(Records from a data collection)
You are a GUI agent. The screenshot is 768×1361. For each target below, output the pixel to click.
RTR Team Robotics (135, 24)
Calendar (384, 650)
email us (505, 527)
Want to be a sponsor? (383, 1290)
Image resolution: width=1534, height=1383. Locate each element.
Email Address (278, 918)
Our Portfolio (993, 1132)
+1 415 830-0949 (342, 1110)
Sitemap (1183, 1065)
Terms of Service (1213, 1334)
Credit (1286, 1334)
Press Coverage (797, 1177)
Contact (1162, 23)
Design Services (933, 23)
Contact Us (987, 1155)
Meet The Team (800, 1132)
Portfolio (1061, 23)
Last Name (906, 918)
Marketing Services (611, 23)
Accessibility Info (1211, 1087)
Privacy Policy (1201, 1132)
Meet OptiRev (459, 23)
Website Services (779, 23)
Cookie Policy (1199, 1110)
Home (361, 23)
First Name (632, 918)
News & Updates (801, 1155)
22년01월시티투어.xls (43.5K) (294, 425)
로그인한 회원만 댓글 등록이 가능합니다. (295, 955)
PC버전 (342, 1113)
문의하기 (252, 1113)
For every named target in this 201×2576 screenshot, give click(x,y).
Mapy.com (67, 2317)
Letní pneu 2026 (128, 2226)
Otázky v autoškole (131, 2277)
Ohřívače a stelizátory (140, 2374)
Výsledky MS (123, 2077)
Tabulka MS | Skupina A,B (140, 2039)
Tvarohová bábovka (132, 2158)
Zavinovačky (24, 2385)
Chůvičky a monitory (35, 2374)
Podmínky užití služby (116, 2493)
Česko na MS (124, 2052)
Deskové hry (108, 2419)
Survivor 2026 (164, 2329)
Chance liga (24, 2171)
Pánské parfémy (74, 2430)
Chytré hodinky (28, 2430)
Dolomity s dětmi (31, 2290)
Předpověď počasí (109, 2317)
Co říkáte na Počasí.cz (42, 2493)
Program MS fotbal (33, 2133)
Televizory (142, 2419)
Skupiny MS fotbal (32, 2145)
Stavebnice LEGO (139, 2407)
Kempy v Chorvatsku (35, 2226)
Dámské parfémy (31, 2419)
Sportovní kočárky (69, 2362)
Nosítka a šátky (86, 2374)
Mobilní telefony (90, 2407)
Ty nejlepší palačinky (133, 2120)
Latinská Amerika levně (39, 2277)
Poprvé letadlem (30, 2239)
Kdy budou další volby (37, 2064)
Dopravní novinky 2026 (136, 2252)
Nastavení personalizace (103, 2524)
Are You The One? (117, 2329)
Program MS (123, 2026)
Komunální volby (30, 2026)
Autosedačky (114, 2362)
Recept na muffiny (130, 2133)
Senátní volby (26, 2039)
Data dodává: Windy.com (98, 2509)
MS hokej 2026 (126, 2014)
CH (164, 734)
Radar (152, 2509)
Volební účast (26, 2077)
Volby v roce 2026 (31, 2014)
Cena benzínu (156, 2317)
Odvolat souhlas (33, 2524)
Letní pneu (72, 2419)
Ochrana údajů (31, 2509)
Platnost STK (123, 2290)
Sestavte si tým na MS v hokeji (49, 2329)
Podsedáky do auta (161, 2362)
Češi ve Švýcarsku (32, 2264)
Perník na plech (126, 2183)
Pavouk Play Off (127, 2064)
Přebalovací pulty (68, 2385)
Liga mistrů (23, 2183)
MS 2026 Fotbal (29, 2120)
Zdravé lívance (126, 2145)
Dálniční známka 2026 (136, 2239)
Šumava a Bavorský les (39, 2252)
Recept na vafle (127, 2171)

**WRITTEN REQUEST:** Arrange the lines as a two-column CSV with the columns "name" and "coordinates", starting with the line that contains "Letní pneu 2026 (128, 2226)" and going on through the end of the records. Give one row per line, put each value in its own quoted field, and replace any line breaks with spaces.

**FULL SOLUTION:**
name,coordinates
"Letní pneu 2026","(128, 2226)"
"Otázky v autoškole","(131, 2277)"
"Ohřívače a stelizátory","(140, 2374)"
"Výsledky MS","(123, 2077)"
"Tabulka MS | Skupina A,B","(140, 2039)"
"Tvarohová bábovka","(132, 2158)"
"Zavinovačky","(24, 2385)"
"Chůvičky a monitory","(35, 2374)"
"Podmínky užití služby","(116, 2493)"
"Česko na MS","(124, 2052)"
"Deskové hry","(108, 2419)"
"Survivor 2026","(164, 2329)"
"Chance liga","(24, 2171)"
"Pánské parfémy","(74, 2430)"
"Chytré hodinky","(28, 2430)"
"Dolomity s dětmi","(31, 2290)"
"Předpověď počasí","(109, 2317)"
"Co říkáte na Počasí.cz","(42, 2493)"
"Program MS fotbal","(33, 2133)"
"Televizory","(142, 2419)"
"Skupiny MS fotbal","(32, 2145)"
"Stavebnice LEGO","(139, 2407)"
"Kempy v Chorvatsku","(35, 2226)"
"Dámské parfémy","(31, 2419)"
"Sportovní kočárky","(69, 2362)"
"Nosítka a šátky","(86, 2374)"
"Mobilní telefony","(90, 2407)"
"Ty nejlepší palačinky","(133, 2120)"
"Latinská Amerika levně","(39, 2277)"
"Poprvé letadlem","(30, 2239)"
"Kdy budou další volby","(37, 2064)"
"Dopravní novinky 2026","(136, 2252)"
"Nastavení personalizace","(103, 2524)"
"Are You The One?","(117, 2329)"
"Program MS","(123, 2026)"
"Komunální volby","(30, 2026)"
"Autosedačky","(114, 2362)"
"Recept na muffiny","(130, 2133)"
"Senátní volby","(26, 2039)"
"Data dodává: Windy.com","(98, 2509)"
"MS hokej 2026","(126, 2014)"
"CH","(164, 734)"
"Radar","(152, 2509)"
"Volební účast","(26, 2077)"
"Volby v roce 2026","(31, 2014)"
"Cena benzínu","(156, 2317)"
"Odvolat souhlas","(33, 2524)"
"Letní pneu","(72, 2419)"
"Ochrana údajů","(31, 2509)"
"Platnost STK","(123, 2290)"
"Sestavte si tým na MS v hokeji","(49, 2329)"
"Podsedáky do auta","(161, 2362)"
"Češi ve Švýcarsku","(32, 2264)"
"Perník na plech","(126, 2183)"
"Pavouk Play Off","(127, 2064)"
"Přebalovací pulty","(68, 2385)"
"Liga mistrů","(23, 2183)"
"MS 2026 Fotbal","(29, 2120)"
"Zdravé lívance","(126, 2145)"
"Dálniční známka 2026","(136, 2239)"
"Šumava a Bavorský les","(39, 2252)"
"Recept na vafle","(127, 2171)"